*** Opening Supplied material ***
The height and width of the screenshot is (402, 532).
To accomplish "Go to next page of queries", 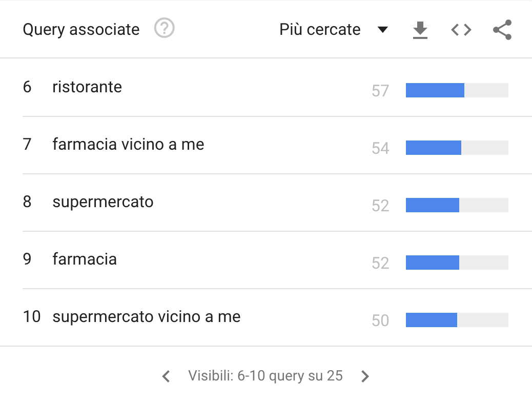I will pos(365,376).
*** Closing Supplied material ***
*** Opening Supplied material ***
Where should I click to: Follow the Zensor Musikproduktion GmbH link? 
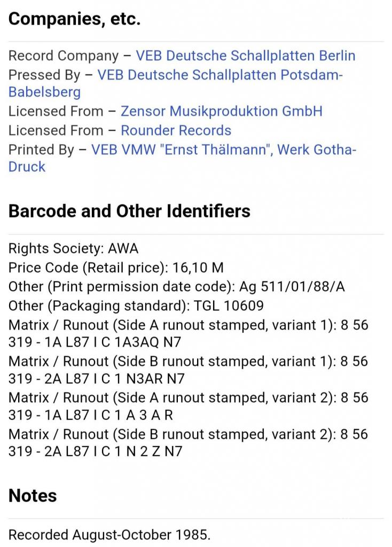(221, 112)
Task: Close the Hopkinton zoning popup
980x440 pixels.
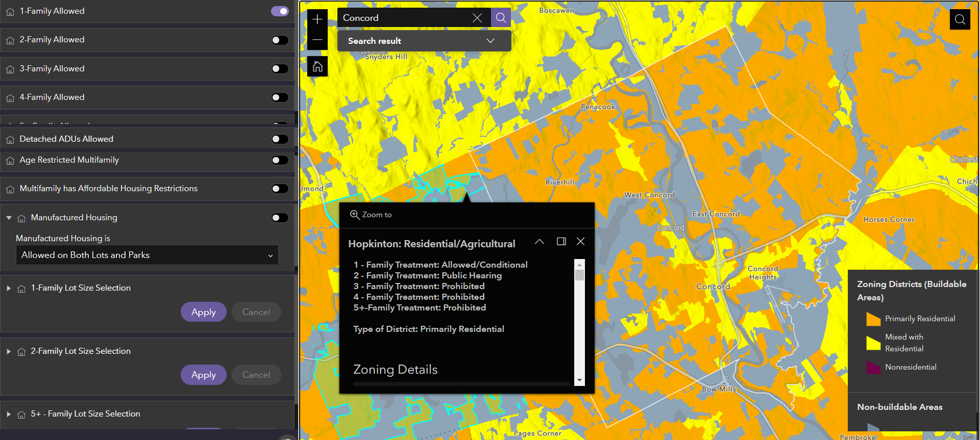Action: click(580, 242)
*** Closing Supplied material ***
*** Opening Supplied material ***
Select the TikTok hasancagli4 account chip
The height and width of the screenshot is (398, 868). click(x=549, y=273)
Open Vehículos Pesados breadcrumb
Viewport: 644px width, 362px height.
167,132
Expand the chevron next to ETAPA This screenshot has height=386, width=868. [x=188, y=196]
*** Closing Supplied material ***
Set down, unchanged, only those lines above that fall between the line with "Select the TikTok hasancagli4 account chip" and the line with "Expand the chevron", the two end lines included.

**Your solution:**
Select the TikTok hasancagli4 account chip
The height and width of the screenshot is (398, 868). click(x=549, y=273)
Open Vehículos Pesados breadcrumb
Viewport: 644px width, 362px height.
167,132
Expand the chevron next to ETAPA This screenshot has height=386, width=868. [x=188, y=196]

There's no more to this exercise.